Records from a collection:
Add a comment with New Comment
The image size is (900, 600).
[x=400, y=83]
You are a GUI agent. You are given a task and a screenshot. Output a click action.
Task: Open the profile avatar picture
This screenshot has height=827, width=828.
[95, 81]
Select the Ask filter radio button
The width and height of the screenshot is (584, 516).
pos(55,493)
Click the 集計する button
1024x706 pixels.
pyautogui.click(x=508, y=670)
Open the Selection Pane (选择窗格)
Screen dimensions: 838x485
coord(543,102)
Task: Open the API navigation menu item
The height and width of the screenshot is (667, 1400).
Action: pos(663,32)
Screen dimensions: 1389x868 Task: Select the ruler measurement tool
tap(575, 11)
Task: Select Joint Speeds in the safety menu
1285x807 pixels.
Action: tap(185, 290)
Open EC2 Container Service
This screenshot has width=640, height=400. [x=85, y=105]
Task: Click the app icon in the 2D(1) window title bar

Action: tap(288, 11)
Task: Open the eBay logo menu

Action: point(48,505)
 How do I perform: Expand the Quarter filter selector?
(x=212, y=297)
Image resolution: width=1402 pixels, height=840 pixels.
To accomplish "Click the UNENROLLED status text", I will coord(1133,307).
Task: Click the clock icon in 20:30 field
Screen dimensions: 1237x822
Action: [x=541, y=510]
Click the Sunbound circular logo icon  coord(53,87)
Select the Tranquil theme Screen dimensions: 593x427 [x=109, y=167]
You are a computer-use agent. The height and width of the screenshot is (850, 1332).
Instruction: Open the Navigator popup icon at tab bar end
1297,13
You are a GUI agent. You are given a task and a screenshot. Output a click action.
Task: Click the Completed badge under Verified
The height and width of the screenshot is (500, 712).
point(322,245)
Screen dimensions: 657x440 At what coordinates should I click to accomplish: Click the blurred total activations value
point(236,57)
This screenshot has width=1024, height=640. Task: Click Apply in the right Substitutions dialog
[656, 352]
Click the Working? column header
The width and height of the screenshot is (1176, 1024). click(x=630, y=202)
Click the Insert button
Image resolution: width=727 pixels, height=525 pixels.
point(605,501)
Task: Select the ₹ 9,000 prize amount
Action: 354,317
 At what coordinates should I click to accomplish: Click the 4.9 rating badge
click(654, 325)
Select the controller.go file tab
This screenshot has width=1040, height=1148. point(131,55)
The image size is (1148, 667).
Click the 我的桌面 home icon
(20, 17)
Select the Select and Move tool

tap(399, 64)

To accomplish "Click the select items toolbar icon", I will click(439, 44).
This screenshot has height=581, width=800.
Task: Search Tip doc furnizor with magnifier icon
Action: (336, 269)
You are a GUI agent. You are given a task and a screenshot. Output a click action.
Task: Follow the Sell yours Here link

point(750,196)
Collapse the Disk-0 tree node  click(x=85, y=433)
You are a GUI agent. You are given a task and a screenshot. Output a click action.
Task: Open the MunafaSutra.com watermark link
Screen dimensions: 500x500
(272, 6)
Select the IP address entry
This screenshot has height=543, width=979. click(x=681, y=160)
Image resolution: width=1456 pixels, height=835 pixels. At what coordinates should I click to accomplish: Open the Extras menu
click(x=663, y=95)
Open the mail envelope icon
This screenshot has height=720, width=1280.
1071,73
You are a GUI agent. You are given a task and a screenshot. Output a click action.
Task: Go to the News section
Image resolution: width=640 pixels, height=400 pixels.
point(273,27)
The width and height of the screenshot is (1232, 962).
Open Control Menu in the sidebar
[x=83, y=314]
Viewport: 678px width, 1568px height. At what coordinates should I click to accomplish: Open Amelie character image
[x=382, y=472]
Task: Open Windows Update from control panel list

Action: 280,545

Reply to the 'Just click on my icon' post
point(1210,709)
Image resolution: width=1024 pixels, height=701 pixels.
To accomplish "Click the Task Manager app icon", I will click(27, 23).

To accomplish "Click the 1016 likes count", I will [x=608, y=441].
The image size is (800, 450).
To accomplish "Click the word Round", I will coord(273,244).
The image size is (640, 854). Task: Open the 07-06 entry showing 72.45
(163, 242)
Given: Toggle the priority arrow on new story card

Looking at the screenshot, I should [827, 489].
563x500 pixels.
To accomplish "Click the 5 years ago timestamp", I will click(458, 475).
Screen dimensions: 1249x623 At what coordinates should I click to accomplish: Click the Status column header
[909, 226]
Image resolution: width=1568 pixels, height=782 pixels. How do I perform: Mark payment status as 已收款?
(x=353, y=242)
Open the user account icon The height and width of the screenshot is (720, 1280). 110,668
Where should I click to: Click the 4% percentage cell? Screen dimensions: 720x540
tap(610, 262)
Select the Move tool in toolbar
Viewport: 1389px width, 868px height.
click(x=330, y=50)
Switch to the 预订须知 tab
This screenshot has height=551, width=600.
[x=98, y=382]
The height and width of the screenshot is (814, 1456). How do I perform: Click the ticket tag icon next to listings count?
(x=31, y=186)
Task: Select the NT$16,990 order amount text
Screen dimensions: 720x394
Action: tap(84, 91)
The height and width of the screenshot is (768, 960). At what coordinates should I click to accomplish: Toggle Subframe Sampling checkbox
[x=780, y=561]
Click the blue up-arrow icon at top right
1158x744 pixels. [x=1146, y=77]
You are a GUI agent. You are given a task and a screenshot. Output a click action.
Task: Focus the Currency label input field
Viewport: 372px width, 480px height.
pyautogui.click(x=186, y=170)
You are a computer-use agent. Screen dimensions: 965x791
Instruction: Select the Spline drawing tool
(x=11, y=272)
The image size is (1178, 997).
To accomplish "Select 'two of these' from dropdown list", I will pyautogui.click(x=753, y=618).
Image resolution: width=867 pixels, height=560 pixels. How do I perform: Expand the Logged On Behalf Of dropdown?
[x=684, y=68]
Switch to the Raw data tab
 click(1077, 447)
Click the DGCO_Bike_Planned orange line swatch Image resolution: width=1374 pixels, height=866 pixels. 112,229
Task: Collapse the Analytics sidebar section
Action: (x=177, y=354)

• _WHAT YOU NEED TO DO_
The lines in the entries above that carry the word "text" must be copied.

• _REPLY_
To accomplish "Click the UNENROLLED status text", I will coord(1133,307).
Task: Select the NT$16,990 order amount text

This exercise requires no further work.